Pinot Noir is still only about 13 per cent of what Alsace plants, but it is the fastest-rising part of the region, and the evolution of Alsatian Pinot Noir in the glass has been dramatic. Thierry remembers the Alsace Pinot Noir of the 1980s as tannic, heavy and over-oaked. The versions now, he said, can reach the level of a Premier Cru red Burgundy, and he named names without hesitation: Albert Mann, Domaine Paul Blanck, Marcel Deiss. Warming summers are part of the reason a grape that used to struggle to ripen this far north now makes serious red wine, which is a rare example of climate change handing a region a new tool rather than taking one away. The seminar poured a Gustave Lorentz Pinot Noir Réserve to make the point.

➤ A quiet pink revolution in Côtes du Rhône, and the whites coming back too
The Rhône Valley has been climbing out of its own box from the other direction. Its box is mostly red, and the surprise, Julie said, is the whites. They had been "forgotten," yet over the past twenty years nearly every cellar re-equipped with temperature control and stainless steel, the kit that lets a hot-country white keep its nerve, and the results changed her own pitch. Put a glass of white Côtes du Rhône in front of someone who only knows the reds, she said, and the usual reaction is surprise and delight at the round, fresh, food-friendly fruit.

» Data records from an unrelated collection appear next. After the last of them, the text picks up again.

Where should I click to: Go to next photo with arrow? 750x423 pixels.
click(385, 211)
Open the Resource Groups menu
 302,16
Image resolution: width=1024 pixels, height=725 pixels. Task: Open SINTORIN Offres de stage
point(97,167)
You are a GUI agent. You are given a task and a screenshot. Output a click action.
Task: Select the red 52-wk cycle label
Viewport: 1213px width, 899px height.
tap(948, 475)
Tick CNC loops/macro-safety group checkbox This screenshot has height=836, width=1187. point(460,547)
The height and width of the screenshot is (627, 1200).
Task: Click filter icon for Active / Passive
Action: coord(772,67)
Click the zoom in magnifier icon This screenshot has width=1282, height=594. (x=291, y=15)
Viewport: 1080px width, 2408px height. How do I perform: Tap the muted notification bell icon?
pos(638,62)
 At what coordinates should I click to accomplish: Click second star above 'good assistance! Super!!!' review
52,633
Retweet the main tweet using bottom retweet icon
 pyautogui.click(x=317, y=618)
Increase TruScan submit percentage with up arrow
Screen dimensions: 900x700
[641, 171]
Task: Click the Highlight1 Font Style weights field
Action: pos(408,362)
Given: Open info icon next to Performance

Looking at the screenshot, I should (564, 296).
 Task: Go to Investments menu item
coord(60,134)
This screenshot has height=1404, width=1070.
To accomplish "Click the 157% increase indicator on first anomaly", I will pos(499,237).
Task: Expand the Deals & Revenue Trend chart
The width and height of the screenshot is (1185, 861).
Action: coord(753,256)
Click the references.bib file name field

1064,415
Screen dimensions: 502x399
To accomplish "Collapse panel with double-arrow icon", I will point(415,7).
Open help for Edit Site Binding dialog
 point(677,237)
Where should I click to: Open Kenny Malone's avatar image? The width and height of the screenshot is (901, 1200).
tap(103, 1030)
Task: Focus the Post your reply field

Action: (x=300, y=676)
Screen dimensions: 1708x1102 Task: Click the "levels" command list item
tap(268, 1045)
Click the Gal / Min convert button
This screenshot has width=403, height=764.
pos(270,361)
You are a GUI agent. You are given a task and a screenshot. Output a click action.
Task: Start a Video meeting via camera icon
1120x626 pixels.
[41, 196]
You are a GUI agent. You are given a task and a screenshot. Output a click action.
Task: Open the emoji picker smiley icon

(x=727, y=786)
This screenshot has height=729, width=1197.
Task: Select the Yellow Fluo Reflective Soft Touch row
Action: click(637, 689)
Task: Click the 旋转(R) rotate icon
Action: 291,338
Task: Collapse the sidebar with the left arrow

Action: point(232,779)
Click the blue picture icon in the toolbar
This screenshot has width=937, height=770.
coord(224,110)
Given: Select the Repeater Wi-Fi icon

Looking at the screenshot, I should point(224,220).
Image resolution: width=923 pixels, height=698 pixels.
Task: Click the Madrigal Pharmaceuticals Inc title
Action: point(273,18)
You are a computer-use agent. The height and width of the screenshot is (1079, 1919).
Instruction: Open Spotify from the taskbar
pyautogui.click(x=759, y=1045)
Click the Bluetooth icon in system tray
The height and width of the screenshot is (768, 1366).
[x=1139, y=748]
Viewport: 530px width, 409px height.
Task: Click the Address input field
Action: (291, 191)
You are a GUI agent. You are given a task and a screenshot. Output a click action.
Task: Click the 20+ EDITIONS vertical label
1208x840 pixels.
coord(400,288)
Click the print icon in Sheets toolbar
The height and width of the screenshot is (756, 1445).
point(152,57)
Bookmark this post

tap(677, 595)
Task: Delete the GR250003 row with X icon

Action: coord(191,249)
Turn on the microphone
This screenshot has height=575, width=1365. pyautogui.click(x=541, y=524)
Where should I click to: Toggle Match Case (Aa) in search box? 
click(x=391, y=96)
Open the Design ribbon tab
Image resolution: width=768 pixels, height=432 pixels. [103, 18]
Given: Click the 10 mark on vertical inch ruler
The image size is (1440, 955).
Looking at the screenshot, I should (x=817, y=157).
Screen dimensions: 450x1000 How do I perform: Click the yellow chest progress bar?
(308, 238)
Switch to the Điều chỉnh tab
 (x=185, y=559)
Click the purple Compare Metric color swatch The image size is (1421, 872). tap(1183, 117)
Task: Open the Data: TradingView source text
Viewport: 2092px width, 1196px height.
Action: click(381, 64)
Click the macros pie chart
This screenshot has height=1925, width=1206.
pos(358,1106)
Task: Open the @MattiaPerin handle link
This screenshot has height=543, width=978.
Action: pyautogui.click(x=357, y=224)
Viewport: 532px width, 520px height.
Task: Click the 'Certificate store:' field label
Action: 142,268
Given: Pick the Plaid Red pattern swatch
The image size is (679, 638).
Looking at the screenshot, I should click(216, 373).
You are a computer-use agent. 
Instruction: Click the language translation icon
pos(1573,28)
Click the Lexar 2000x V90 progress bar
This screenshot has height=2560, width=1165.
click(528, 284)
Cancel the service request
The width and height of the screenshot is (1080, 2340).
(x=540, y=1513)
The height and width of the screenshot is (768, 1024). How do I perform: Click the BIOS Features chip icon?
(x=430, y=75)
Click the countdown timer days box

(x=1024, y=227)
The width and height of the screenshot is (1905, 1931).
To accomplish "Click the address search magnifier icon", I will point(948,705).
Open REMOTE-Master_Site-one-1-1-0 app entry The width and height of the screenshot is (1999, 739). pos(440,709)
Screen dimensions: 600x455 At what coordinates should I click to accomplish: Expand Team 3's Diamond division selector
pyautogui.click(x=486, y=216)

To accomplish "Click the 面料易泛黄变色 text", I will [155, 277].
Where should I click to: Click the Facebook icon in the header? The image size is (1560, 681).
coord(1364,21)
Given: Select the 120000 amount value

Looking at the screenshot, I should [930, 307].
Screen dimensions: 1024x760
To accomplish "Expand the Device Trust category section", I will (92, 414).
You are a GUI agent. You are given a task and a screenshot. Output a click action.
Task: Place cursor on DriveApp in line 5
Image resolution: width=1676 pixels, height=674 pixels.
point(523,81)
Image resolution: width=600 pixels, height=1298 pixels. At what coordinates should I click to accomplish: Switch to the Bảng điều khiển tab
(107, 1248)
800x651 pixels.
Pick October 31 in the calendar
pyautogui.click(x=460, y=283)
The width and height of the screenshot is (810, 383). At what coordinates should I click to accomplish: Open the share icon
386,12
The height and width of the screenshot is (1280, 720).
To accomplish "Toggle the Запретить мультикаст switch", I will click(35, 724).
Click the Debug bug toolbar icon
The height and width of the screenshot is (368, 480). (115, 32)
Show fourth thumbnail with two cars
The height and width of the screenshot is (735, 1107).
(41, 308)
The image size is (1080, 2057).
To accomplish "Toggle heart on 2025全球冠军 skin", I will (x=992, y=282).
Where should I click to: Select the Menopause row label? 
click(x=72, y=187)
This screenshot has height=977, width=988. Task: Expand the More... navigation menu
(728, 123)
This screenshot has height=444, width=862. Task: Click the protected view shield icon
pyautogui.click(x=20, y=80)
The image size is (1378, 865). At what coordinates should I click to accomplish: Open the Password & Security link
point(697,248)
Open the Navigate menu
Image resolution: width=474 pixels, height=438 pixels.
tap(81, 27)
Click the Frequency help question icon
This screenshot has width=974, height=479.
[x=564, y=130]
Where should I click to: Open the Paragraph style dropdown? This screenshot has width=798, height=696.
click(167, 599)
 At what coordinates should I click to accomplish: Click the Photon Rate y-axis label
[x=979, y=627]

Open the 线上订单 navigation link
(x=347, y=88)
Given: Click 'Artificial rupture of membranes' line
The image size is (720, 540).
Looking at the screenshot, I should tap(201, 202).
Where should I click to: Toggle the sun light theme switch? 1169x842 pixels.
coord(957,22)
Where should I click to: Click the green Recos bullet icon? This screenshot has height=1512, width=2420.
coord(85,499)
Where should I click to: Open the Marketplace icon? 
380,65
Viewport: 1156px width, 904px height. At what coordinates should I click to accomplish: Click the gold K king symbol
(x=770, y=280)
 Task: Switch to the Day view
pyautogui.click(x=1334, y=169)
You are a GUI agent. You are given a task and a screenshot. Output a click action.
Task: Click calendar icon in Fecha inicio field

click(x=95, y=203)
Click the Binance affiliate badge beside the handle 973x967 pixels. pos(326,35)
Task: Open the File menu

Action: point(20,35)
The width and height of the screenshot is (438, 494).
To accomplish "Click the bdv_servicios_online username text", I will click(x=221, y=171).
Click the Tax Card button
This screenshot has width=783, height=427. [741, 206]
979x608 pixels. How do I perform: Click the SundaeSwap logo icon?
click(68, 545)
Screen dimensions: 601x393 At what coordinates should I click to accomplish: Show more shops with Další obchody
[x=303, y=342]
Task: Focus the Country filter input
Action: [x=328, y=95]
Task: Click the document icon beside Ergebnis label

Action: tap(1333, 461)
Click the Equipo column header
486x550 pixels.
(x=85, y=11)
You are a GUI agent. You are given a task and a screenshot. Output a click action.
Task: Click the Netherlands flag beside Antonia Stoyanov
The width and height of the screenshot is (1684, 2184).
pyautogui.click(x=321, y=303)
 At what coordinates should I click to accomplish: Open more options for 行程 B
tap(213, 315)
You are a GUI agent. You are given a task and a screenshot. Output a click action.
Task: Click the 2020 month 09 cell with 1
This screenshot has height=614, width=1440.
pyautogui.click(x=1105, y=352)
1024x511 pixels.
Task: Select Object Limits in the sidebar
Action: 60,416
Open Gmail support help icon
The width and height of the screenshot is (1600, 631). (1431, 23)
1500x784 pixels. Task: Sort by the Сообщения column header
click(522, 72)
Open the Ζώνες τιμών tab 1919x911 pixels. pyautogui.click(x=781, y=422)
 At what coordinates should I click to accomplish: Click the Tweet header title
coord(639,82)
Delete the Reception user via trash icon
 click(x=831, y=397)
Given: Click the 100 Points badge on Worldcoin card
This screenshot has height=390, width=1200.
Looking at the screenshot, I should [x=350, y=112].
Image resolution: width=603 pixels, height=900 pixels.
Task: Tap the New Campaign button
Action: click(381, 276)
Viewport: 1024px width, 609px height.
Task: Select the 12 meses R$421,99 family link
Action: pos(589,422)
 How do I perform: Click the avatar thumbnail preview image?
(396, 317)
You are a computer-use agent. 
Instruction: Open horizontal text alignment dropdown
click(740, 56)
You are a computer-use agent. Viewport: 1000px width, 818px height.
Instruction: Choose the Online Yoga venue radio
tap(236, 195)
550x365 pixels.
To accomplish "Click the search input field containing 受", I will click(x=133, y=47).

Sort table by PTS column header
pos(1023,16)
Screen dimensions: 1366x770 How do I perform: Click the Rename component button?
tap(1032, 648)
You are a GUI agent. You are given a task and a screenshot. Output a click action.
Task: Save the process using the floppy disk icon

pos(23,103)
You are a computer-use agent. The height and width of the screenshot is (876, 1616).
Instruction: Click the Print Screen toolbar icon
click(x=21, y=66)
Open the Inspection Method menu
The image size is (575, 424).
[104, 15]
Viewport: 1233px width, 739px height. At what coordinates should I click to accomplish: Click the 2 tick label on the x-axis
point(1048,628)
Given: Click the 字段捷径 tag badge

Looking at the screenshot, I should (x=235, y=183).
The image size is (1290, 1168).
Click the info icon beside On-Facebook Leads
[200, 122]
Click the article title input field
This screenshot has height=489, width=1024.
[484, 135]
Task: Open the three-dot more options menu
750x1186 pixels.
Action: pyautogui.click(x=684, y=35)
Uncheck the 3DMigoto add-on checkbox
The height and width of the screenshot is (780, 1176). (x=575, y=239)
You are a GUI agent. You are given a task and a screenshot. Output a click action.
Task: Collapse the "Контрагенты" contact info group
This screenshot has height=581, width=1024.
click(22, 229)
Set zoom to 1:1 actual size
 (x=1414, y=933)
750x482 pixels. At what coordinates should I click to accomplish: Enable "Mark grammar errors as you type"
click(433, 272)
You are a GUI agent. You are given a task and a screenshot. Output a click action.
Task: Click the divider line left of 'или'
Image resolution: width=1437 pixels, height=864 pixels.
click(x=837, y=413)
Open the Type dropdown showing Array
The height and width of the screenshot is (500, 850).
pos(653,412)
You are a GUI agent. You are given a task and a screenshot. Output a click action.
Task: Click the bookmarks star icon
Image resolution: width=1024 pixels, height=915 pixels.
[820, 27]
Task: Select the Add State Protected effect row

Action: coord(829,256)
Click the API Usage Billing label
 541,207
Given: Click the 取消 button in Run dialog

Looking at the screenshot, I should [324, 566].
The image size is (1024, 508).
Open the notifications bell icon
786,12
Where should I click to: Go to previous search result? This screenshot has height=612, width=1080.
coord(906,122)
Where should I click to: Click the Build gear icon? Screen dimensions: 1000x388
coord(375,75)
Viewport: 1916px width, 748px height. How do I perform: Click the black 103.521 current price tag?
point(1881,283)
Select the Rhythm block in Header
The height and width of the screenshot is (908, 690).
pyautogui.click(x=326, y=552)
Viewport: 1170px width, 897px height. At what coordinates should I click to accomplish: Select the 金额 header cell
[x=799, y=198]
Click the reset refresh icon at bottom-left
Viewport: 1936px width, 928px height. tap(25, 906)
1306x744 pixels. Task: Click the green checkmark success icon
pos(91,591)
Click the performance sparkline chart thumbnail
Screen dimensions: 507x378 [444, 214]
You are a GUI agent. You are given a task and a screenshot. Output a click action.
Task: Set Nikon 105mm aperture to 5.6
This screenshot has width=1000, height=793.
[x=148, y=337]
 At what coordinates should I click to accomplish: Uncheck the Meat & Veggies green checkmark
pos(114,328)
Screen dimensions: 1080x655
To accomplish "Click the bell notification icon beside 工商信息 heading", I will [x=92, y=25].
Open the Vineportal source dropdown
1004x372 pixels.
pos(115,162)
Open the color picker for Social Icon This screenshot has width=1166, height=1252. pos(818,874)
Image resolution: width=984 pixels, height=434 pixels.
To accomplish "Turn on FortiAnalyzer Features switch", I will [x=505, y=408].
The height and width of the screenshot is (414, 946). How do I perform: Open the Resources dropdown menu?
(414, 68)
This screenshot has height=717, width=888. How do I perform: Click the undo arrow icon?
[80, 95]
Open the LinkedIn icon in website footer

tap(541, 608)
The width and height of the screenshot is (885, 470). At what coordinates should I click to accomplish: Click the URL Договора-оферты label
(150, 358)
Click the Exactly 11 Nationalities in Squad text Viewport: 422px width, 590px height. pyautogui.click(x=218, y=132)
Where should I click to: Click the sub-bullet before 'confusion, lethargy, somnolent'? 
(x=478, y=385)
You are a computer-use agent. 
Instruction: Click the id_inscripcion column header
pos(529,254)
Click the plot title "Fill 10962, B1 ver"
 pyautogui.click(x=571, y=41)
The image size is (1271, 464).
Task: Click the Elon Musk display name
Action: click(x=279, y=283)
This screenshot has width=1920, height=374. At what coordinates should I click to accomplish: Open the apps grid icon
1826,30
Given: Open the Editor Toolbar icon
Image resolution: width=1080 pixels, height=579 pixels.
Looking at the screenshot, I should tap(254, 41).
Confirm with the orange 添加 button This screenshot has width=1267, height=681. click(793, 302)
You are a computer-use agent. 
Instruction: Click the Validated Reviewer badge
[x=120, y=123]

Vineyards in Tavel, an acclaimed appellation in southern Rhône Valley celebrated for exclusively making dry, full-bodied rosé wines that captivated people for centuries, including the renowned novelist Honoré de Balzac (Source: Inter Rhône)
Then there is the rosé. Julie called it "a rosé revolution that’s quietly happening," and she clearly wishes it were louder. Over the past twenty years the pale, barely-there pink rosés of Provence became the global template. Côtes du Rhône and Rhône Valley’s rosés, especially those from the Tavel cru (one of the rare French appellations that exclusively make rosé), are fuller-bodied, naturally deep and structured. The region made a deliberate choice to double down on the style that it does best, betting that a bolder, more characterful pink was both a sharper point of difference and a truer version of itself. The new Côtes du Rhône pink is not the pale, whispering Provence style but something with greater fruit, spice and structure. The difference in profile is built in the cellar: a pale Provence rosé is pressed almost at once, so the juice barely takes colour, while Tavel lets the juice steep on the skins for up to two or three days, drawing out colour, aroma, spice and a little grip, closer to a light red than a blush and able to take a year or two of age. There are two categories: a pale, lively, fruity style built for the aperitif and drunk within the year, and a deeper, spicier, fuller-bodied style, the Tavel camp, with real structure and even a little cellaring potential.
➤ New fizz, and a map that keeps redrawing itself in Rhône Valley
There’ve also been other experiments in the cellars of Rhône Valley. One example is research into Grenache-based sparkling wine made as a Blanc de Noirs, a white fizz from a red grape, which Julie singled out as real "untapped potential". The valley is not starting from nothing here: it has made sparkling in the Diois for generations, so the Grenache project adds a new style on top of an old heritage.
Even the map is moving. The Côtes du Rhône has been promoting villages to full cru status at a steady clip: Beaumes de Venise in 2005, Vinsobres in 2006, Rasteau in 2010, Cairanne in 2016 and Laudun in 2024, taking the count from 13 crus at the turn of the century to 18 today. The movement is not only about minting new crus. Gigondas had its white wines recognised in 2023, and several villages that today make only red are pushing, as a group, to get their whites onto the map as well. A new cru is not merely a marketing badge. It is years of paperwork and tasting panels certifying that a patch of land reliably makes distinctive wine of a certain quality, so five new ones in twenty years is a real vote of confidence in the region's own hillsides.
The new generation rewriting the rules
None of this happens without people and new blood. Both regions are living through a historic handover.
➤ Home from harvests abroad, with the elders now listening
Julie and Thierry both described a similar pattern in their respective regions. A young Alsatian or Rhône Valley winemaker, often the latest in a family that has farmed the same slopes for generations, turns twenty and leaves, to study oenology and to work a harvest or two in Australia, Chile or California, where the rules more forgiving and the experiments wilder. They come home with new ideas. What is unusual is that the older generation is highly receptive now. Thierry's example from Alsace was the Pinot Noir turnaround: the grandfather could not make this kind of wine, the grandson travelled and learned how, and "the old generation accepts that." In a craft where elders normally teach juniors, here the juniors are also teaching up. At houses like Trimbach, Thierry noted, two or three generations now work side by side.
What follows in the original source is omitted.